Entre le cristal et la fumée

Entre le cristal et la fumée est le titre d’un essai du médecin-philosophe Henri Atlan, paru en 1979 aux éditions du Seuil et dont la thèse repose sur la constatation suivante : par rapport aux phénomènes de la vie, la mort se situe sous deux formes extrêmes, le cristal, excès d’ordre, et la fumée, excès de désordre. La vie requiert du mouvement, à l’image de la fumée, mais l’identité de l’être vivant requiert des repères intangibles. On songe à la devinette enfantine : « Un couteau dont on a changé la lame et le manche, est-ce toujours le même couteau ? »

Telle est l’une des questions que la lecture du présent Journal de l’École de Paris impose à l’esprit du lecteur. Nous apprenons d’abord que les géants capitalistes évoqués par l’acronyme GAFAM portent aux questions environnementales un intérêt qui rivalise quelque peu avec leur vocation de poursuite du profit.

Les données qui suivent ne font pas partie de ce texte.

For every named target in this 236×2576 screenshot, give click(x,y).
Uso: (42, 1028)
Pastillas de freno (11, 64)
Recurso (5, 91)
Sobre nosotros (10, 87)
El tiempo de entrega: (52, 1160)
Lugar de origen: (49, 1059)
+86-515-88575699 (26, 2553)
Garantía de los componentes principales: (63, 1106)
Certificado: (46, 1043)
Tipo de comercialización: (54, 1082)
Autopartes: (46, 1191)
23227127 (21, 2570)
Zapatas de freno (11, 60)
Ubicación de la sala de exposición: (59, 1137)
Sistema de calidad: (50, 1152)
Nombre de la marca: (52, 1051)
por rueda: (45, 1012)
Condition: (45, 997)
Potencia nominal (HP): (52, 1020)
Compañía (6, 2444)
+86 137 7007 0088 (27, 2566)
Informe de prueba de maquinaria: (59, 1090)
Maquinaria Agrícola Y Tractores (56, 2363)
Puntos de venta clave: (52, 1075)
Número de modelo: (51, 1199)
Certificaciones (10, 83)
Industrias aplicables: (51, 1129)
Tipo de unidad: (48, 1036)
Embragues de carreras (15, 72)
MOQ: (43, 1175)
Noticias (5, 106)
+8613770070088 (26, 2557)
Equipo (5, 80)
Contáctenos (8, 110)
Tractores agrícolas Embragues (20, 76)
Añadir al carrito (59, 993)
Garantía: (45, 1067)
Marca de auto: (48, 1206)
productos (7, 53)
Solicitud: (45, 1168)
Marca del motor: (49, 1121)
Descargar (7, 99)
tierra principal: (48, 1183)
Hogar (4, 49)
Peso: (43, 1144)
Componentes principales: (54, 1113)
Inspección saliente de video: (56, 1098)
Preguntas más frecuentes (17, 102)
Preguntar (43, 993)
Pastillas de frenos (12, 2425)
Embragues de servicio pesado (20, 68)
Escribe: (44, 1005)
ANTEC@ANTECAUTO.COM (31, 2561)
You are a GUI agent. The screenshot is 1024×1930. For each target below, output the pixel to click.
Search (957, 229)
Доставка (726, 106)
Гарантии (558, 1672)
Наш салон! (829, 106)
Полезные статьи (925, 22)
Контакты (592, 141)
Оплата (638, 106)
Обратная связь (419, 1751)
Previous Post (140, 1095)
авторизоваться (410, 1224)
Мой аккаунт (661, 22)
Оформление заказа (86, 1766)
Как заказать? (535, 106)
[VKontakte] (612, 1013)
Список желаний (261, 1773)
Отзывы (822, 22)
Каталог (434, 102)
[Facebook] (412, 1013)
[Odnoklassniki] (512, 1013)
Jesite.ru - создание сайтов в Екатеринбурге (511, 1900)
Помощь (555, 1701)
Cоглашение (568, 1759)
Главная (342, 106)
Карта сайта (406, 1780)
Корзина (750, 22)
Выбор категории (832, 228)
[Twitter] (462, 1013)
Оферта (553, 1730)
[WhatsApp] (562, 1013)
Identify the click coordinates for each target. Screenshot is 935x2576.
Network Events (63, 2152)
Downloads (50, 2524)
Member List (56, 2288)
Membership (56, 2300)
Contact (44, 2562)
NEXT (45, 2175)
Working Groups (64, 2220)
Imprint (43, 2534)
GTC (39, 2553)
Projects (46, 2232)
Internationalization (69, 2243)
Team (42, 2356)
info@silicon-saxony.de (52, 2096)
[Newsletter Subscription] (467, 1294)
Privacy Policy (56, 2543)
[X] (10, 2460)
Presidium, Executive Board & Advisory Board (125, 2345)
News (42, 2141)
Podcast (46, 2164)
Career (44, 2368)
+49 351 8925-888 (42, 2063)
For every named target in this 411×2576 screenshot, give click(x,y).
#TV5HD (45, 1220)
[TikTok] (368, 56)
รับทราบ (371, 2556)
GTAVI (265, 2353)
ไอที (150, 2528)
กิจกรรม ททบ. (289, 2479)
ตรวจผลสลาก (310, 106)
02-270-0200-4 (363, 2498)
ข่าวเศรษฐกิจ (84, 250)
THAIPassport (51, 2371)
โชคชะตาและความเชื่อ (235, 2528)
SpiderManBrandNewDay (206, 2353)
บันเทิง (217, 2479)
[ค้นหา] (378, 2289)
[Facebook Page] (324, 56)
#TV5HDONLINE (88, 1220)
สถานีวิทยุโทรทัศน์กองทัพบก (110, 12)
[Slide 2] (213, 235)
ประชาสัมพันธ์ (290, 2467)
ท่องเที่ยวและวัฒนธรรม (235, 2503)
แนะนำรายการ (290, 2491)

L’industrie automobile est la première qui vient à l’esprit quand on pense à l’industrie, avec l’idée qu’il n’y a pas trente-six manières de fabriquer et de vendre des voitures. Erreur ! les Chinois sont en train de nous démontrer le contraire.

Cloud computing est un terme qui évoque de grands progrès dans le stockage et la manipulation des données, mais aussi des obstacles à la liberté et à la compréhension des utilisateurs. Dans l’article sur OVHcloud, il présente un visage tout différent : facile d’usage et respectueux de la liberté des utilisateurs. Autre visage, autre identité ?

« L’intendance suivra. » Cette expression passablement dédaigneuse a le don de mettre en fureur les responsables de la logistique, activité qui consiste à transporter et stocker les produits là où l’on en a besoin. Les problèmes de masques puis de vaccins qui ont ému récemment l’opinion ont démontré que, loin d’être une humble servitude, la logistique est une fonction stratégique cruciale, qui requiert de grandes compétences et de grands moyens. Loin de suivre docilement, l’intendance doit précéder.

L’aspirateur et la serpillère ne sont pas des objets évocateurs d’activités nobles. Erreur, nous explique le président de la Fédération des entreprises de propreté. C’est d’eux que dépend la première impression que chacun peut ressentir en pénétrant dans tous les locaux, grands ou modestes, privés et publics ; impression qui pèse lourd dans les jugements. Aussi revendique-t-il une officialisation du rôle sociétal des acteurs de la propreté.

Cette énumération hétérogène offre un aspect commun : toutes ces institutions revendiquent une identité publique en rupture avec leur identité traditionnelle. On est loin du contraste entre le cristal et la fumée, mais tout proche du climat intellectuel qui régnait lors de la parution de ce livre et qui explique son succès en librairie. Le thème principal des affrontements d’idées s’appelait le socialisme auto-organisationnel, appellation qui reportait l’espoir d’activités qui donneraient à chaque acteur une agréable impression de liberté, tout en assurant une cohérence fructueuse. En somme, le côté cristal de la réussite économique, combiné au côté fumée du respect de toutes les singularités individuelles.

Le thème du socialisme auto-organisationnel s’est effiloché avec le temps, mais on ne peut manquer de noter que le compromis qu’il impliquait s’est perpétué, voire amplifié. Le mot même de management, cousin du verbe français ménager, fait penser au souci de tenir compte des aspirations de chacun dans l’exercice du pouvoir. L’accélération du temps, la brutalité de la guerre économique poussent à déléguer une part croissante du pouvoir aux niveaux les plus proches du terrain, donc aux individus. Les exigences de l’aspect cristal des affaires d’aujourd’hui sont ainsi tempérées par la nécessité de ménager une place à l’infinie variété des rêves de chacun.